Sun Studio 12 Update 1: Fortran User's Guide

3.4.143 –xmemalign[=<a><b>]

(SPARC) Specify maximum assumed memory alignment and behavior of misaligned data accesses.

For memory accesses where the alignment is determinable at compile time, the compiler will generate the appropriate load/store instruction sequence for that data alignment.

For memory accesses where the alignment cannot be determined at compile time, the compiler must assume an alignment to generate the needed load/store sequence.

The -xmemalign flag allows the user to specify the maximum memory alignment of data to be assumed by the compiler for those indeterminate situations. It also specifies the error behavior at runtime when a misaligned memory access does take place.

The value specified consists of two parts: a numeric alignment value, <a>, and an alphabetic behavior flag, <b>.
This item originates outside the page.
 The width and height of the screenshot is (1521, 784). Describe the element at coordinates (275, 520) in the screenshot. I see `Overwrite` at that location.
Allowed values for alignment, <a>, are:

1

Assume at most 1-byte alignment.

2

Assume at most 2-byte alignment.

4

Assume at most 4-byte alignment.

8

Assume at most 8-byte alignment.

16

Assume at most 16-byte alignment.

Allowed values for error behavior on accessing misaligned data, <b>, are:

i

Interpret access and continue execution

s

Raise signal SIGBUS

f

On 64–bit platforms, raise signal SIGBUS only for alignments less or equal to 4, otherwise interpret access and continue execution. On other platforms f is equivalent to i.

The defaults when compiling without -xmemalign specified are:

The default for -xmemalign appearing without a value is 1i for all platforms.
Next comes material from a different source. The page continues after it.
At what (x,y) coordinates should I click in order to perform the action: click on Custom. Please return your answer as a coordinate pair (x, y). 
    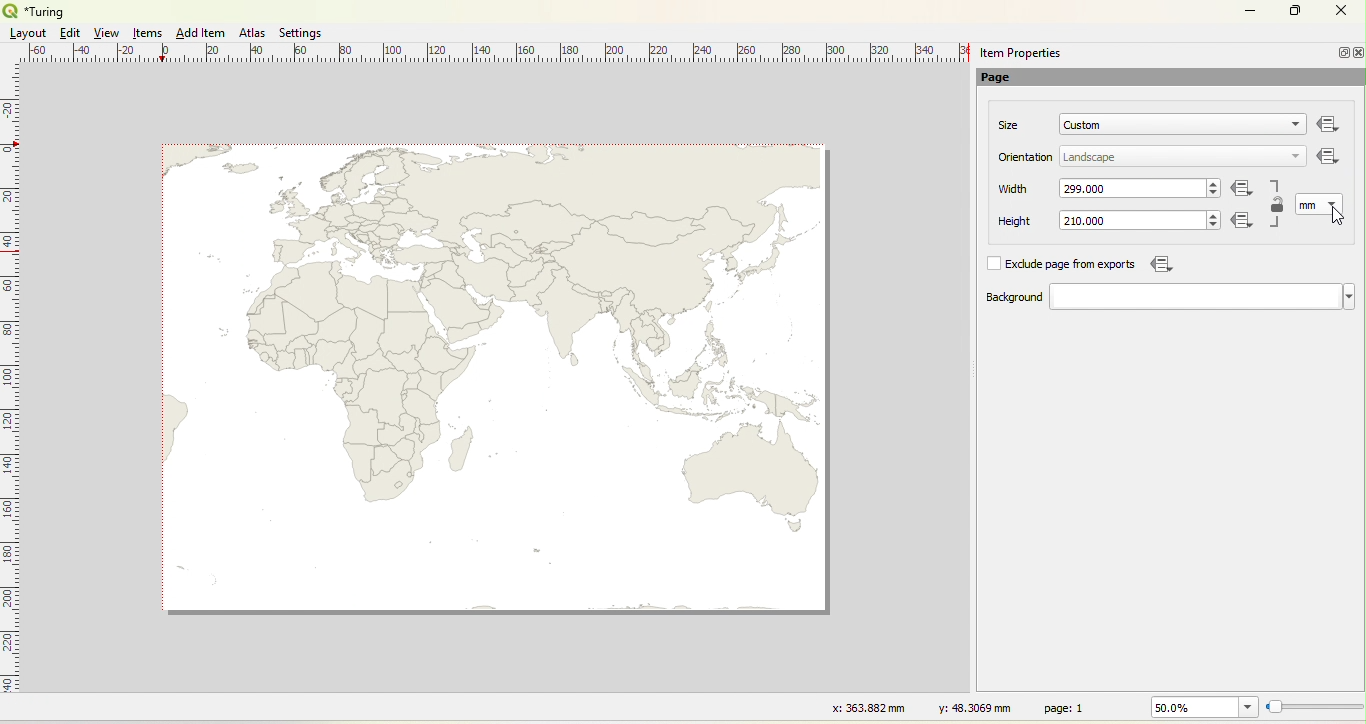
    Looking at the image, I should click on (1083, 125).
Note that -xmemalign itself does not force any particular data alignment to take place. Use -dalign or -aligncommon to force data alignment.

You must also specify -xmemalign whenever you link to an object file that was compiled with a b value of either i or f.

The -dalign option is a macro:

-dalign is a macro for: -xmemalign=8s -aligncommon=16

Do not use -aligncommon=1 with -xmemalign as these declarations will conflict and could cause a segmentation fault on some platforms and configurations.

See 3.4.2 –aligncommon[={1|2|4|8|16}] for details.